La cour d’appel (CA Versailles, 9 novembre 2018, n° 16/08842 N° Lexbase : A8106YKG) ayant, par une application des critères permettant au juge de privilégier le droit le plus légitime, décidé de faire primer, en l’espèce, l’atteinte à la vie privée sur la liberté d’expression et, ainsi, retenu la responsabilité du magazine, celui-ci, contestant la position adoptée par cette juridiction a, alors, formé un pourvoi en cassation. Interprétant différemment les critères permettant de trancher le conflit entre le droit à la protection de la vie privée et la liberté d’expression, le demandeur au pourvoi a allégué, comme moyen, la primauté de cette dernière en arguant, d’une part, l’existence d’un débat politique ouvert à la suite du récent remaniement ministériel, et, d’autre part, que, l’intéressé, personnalité publique, venant alors d'occuper les fonctions officielles de ministre de l'Economie, le public avait un intérêt légitime à être informé de l'existence d'une relation intime entre deux des ministres « frondeurs », susceptible d'avoir exercé une influence sur leur décision commune de s'opposer à la ligne politique du Gouvernement et d'en démissionner simultanément, décision ayant contribué, au sein de la majorité politique au pouvoir, à alimenter un conflit qui a été l'une des principales causes du déclin du Parti socialiste. Aussi, le demandeur a soutenu que les juges du fond, en retenant que l'article était centré sur la nature privée et amoureuse de la relation unissant les politiciens et non sur le débat politique ouvert à la suite du récent remaniement ministériel, de sorte que l’atteinte à leur vie privée était caractérisée, a violé les textes consacrant les droits en cause.

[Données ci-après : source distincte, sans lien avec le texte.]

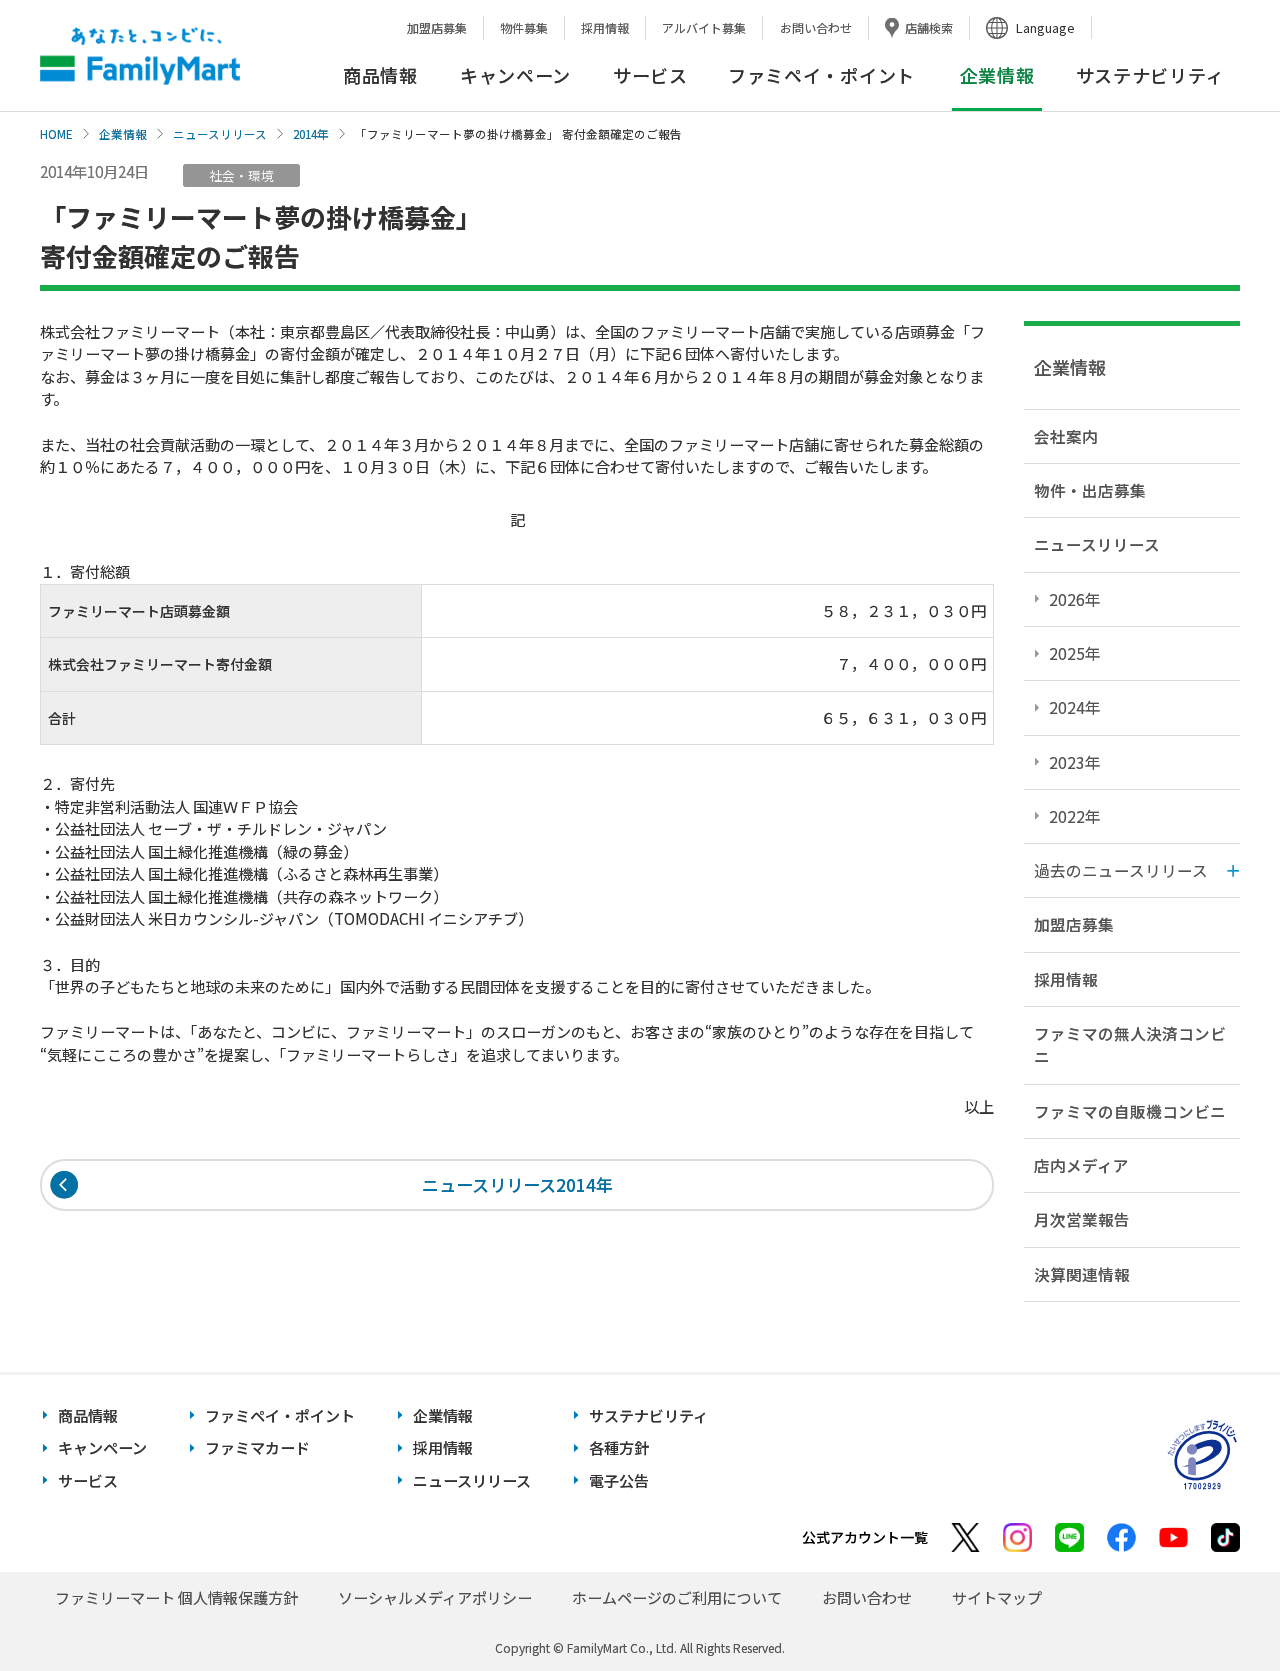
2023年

Après avoir rappelé qu’il appartient au juge saisi de rechercher un équilibre entre ces droits et, le cas échéant, de privilégier la solution la plus protectrice de l'intérêt le plus légitime (solution posée dans un arrêt rendu le 21 mars 2018 : Cass. civ. 1, 21 mars 2018, n° 16-28.741, FS-P+B N° Lexbase : A8014XHB) et s’être livrée, à l’instar des juges du fond et du demandeur au pourvoi, à un examen concret des critères permettant de définir le droit à faire primer en l’occurrence que sont la contribution de la publication incriminée à un débat d'intérêt général, la notoriété de la personne visée, l'objet du reportage, le comportement antérieur de la personne concernée, le contenu, la forme et les répercussions de ladite publication, ainsi que les circonstances de la prise des photographies (critères posés par la Cour européenne des droits de l’Homme dans l’arrêt suivant : CEDH, 10 novembre 2015, Req. 40454/07, § 93, Couderc et Hachette Filipacchi Associés c/France N° Lexbase : A2074NWQ), la Cour de cassation retient l’atteinte à la vie privée et rejette, dès lors, le pourvoi.

En effet, en précisant ce que recouvre le critère de contribution de la publication incriminée à un débat d'intérêt général en énonçant qu’il revient au juge de vérifier que la publication portant sur la vie privée constitue, dans son ensemble et au regard du contexte dans lequel elle s’inscrit, une information d’importance générale et que le contenu de l’article soit de nature à nourrir le débat public sur le sujet en question, la Haute juridiction affirme, qu’en l’espèce, bien que la démission conjointe des intéressés ait constitué un sujet d'intérêt général, l'article litigieux était consacré à la seule révélation de leur relation amoureuse et à leur séjour privé aux Etats-Unis, de sorte qu'il n'était pas de nature à nourrir le débat public sur ce sujet ayant pour conséquence la caractérisation de l’atteinte à la vie privée.